#### Task goal:
Copy the part of the material that opens with the line containing "Where should I" and closes with the line containing "View the 266 calorie value", keeping every line unchanged.

#### Data for this task:
------------

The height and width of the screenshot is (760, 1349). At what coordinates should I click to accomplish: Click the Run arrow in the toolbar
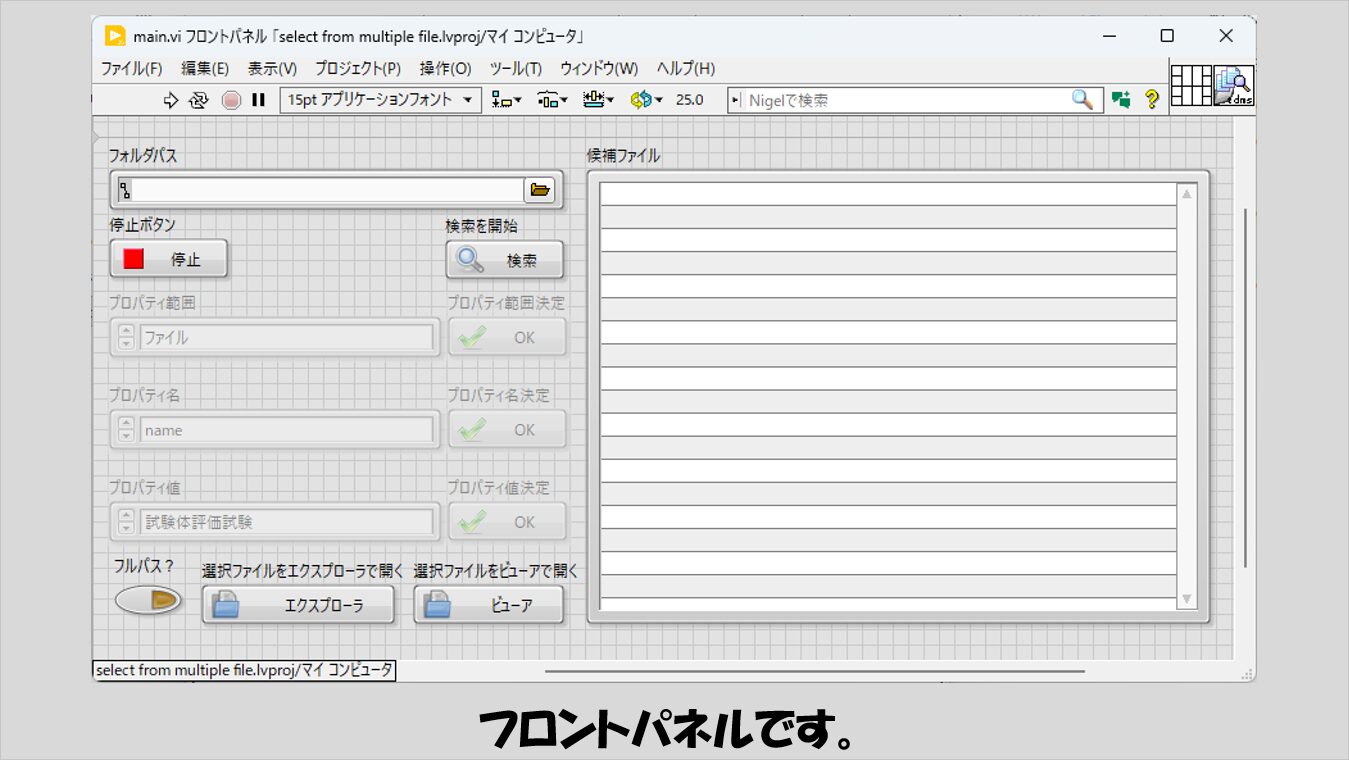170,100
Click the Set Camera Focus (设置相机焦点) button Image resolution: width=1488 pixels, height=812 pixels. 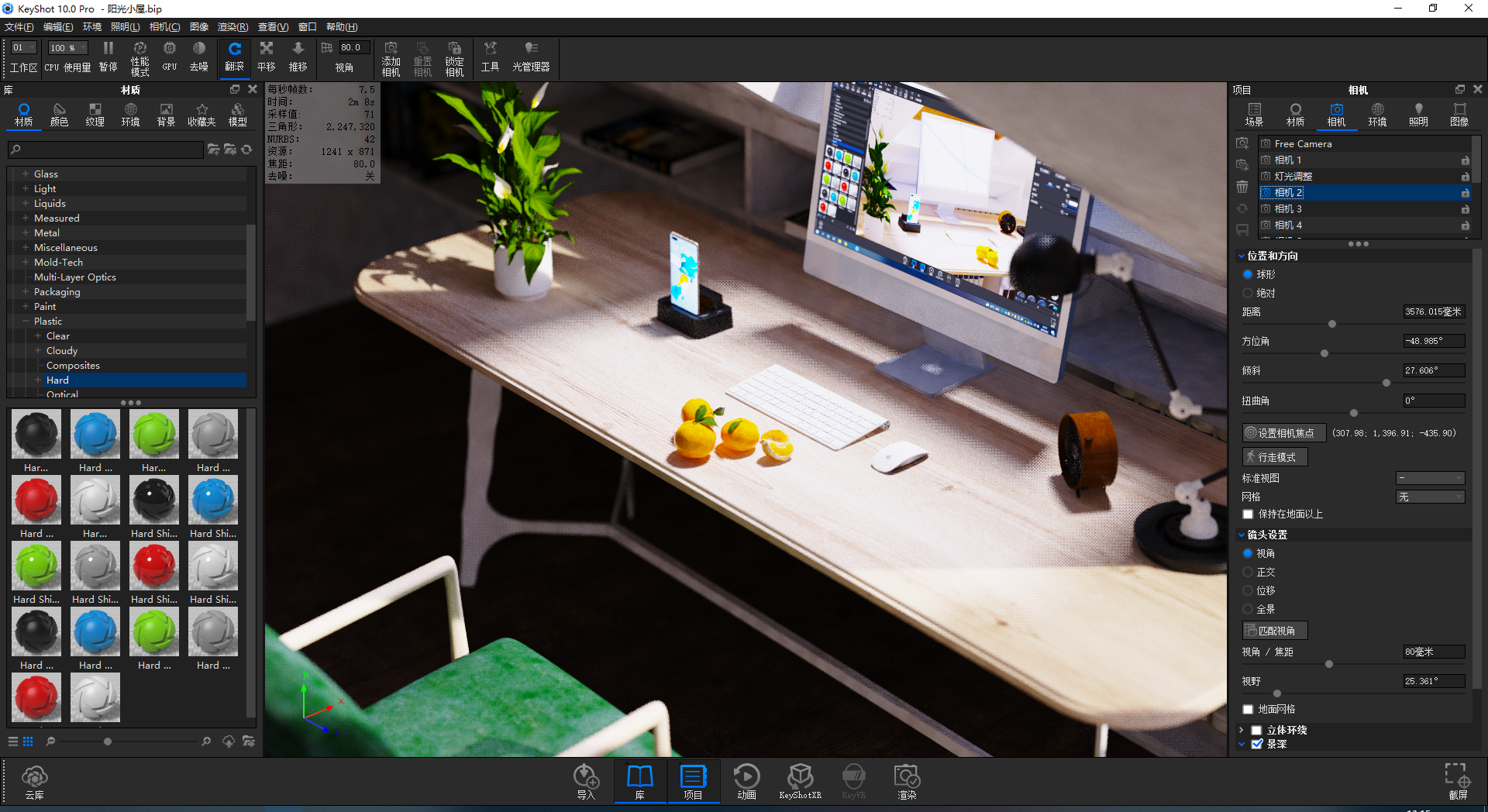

------------

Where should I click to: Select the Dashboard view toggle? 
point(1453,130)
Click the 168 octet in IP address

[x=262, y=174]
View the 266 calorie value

------------

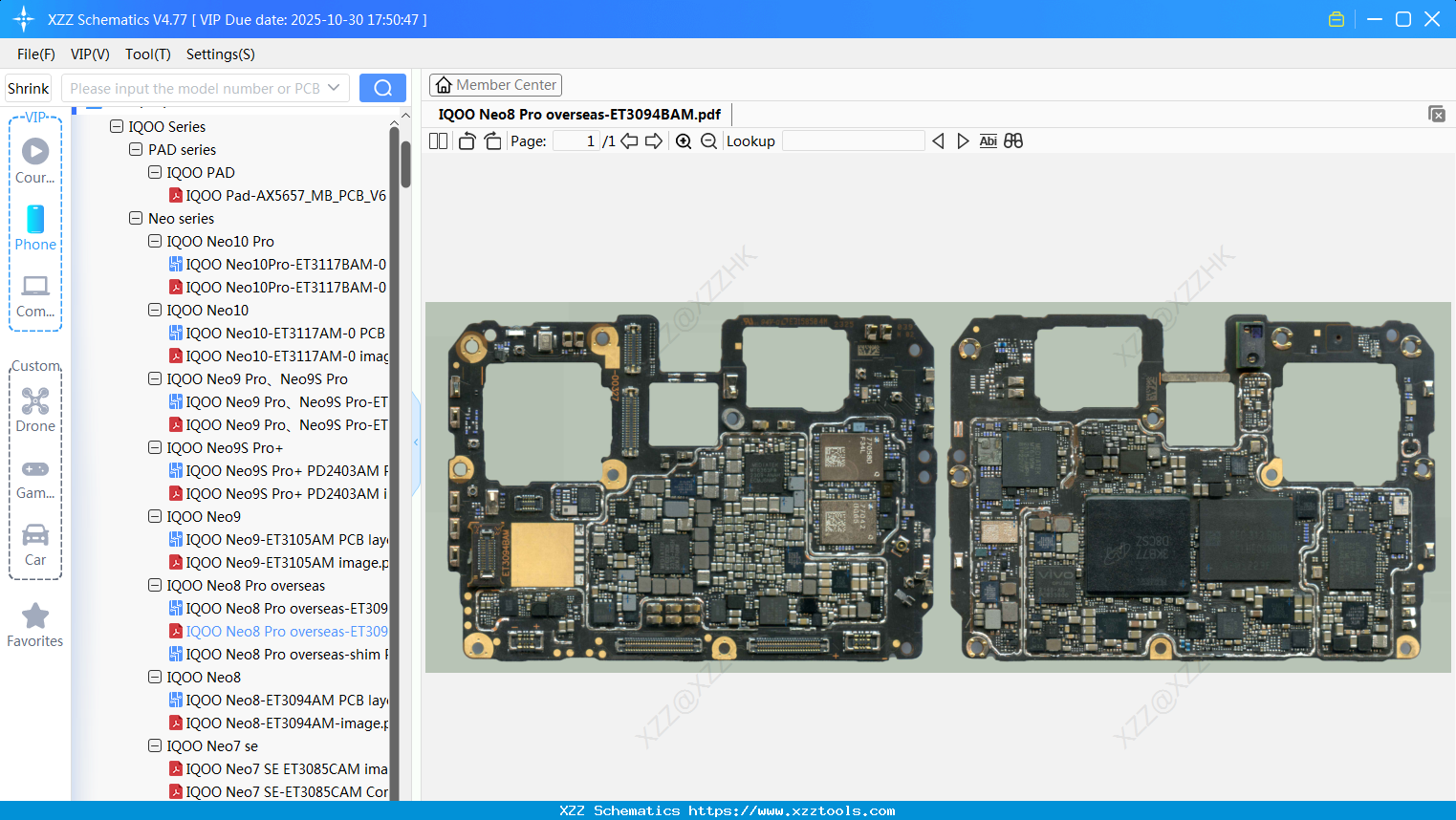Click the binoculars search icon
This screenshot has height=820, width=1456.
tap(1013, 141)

------------

#### Final result:
Where should I click to: Select the Dashboard view toggle? 
point(1453,130)
Click the 168 octet in IP address

[x=262, y=174]
View the 266 calorie value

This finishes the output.